[Opening Text excerpt section]

Is Economic Implosion Inevitable?

The last three centuries have been a period of unprecedented economic growth. The world's GDP doubled in the 18th century, increased six times in the 19th and then shot up 40 times in the 20th. Understandably, the public now considers growth to be the natural state of economy, while periods of recession are viewed as temporary aberrations.

Unfortunately, the recent recession is qualitatively different. Consider the basic economic equation:

Size of economy (GDP) = Individual productivity x Working age population x Employment rate

The economic expansion in recent centuries was due to two factors: a) exponential population growth that followed advances in public sanitation and medical science; b) technological revolutions in industry and agriculture which have drastically increased individual productivity. Occasionally, one-time events, such as a burst of speculative bubble or rising commodity prices, could produce a sudden drop in the employment rate and plunge economy into recession. However, all past recessions were bound to be temporary thanks to the long-term demographic and technological trends.

[Closing Text excerpt section]

▶ _Work task 1_:
Name the three factors that the economic growth essay multiplies together in its basic economic equation.
▶ _Work task 2_:
According to the economic growth essay, by how much did the world's GDP increase in the 19th century?
▶ _Work task 3_:
Write the next part of the essay on economic growth, picking up after its last sentence.
The records that follow were taken from a separate source.

[Opening Available data section]

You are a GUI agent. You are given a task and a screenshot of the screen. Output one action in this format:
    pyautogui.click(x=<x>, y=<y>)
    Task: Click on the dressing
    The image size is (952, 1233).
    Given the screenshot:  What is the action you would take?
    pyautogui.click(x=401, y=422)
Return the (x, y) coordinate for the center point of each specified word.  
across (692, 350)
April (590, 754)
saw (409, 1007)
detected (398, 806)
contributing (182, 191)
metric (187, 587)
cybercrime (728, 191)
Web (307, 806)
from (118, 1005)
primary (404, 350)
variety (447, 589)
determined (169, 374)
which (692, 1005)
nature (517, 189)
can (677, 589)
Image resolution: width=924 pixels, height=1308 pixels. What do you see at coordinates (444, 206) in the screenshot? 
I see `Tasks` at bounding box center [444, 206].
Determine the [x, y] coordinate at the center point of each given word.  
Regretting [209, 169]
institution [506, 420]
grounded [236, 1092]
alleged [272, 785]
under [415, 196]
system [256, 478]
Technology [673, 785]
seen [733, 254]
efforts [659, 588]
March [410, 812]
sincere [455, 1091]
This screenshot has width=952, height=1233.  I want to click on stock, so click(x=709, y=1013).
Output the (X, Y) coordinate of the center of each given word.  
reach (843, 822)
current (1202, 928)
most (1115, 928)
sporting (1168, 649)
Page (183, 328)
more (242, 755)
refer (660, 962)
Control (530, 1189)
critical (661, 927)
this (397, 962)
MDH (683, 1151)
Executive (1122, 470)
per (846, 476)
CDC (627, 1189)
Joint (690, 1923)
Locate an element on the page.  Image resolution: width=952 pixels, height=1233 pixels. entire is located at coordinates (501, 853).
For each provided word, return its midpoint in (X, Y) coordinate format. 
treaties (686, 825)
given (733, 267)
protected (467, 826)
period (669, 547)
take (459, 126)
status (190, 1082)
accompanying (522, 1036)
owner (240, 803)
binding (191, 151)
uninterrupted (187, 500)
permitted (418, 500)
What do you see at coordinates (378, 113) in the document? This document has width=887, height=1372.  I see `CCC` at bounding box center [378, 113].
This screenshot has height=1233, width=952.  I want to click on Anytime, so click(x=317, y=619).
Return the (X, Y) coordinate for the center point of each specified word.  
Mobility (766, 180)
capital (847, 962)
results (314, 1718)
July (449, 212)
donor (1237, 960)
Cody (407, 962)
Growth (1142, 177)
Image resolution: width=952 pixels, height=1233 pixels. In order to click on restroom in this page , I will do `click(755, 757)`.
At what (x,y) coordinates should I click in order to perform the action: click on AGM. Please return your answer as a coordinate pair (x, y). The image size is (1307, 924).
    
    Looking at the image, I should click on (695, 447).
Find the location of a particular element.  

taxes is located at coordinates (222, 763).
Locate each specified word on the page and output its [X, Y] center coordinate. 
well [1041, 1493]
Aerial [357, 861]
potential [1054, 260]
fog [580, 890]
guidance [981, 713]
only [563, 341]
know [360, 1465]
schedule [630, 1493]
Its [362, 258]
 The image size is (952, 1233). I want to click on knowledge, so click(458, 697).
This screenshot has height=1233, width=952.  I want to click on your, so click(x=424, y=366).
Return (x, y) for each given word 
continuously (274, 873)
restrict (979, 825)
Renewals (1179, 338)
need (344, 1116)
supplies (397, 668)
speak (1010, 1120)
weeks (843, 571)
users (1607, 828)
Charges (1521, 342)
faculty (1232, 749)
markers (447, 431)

[Closing Available data section]

▶ _Task result 1_:
Individual productivity, working age population, and employment rate.

▶ _Task result 2_:
It increased six times.

▶ _Task result 3_:
These trends have now been reversed:

1) Fertility rate fell below replacement level in nearly all developed countries. As a result, the labor force stopped growing, while the dependent elderly population is still increasing. In addition, natural growth is lowest in the most productive social groups and highest among groups that receive public assistance.

2) The past growth in individual productivity was largely driven by mechanization. Machines, which could cheaply perform simple repetitive tasks, have drastically reduced the need for human labor in agriculture and manufacturing sectors. As a result, the labor force is now concentrated in the service sector jobs that cannot be easily replaced by machines. Unlike industry and agriculture, where the output per worker has increased by at least two orders of magnitude, the productivity of hairdressers, teachers, or lawyers has not improved compared to preindustrial society.

Some countries experienced the trend reversals earlier than others. In Japan, fertility fell below replacement level in the 1970s and the economic recession began in 1989. Just like in the U.S., economic problems were initially blamed on speculative bubbles, failures of the banking sector and low consumer demand. Just like in the U.S., the Japanese government responded by making changes in financial regulations and pumping money into the economy. A quarter century later, the Japanese government debt exceeds 200% of GDP and the economy is still in recession.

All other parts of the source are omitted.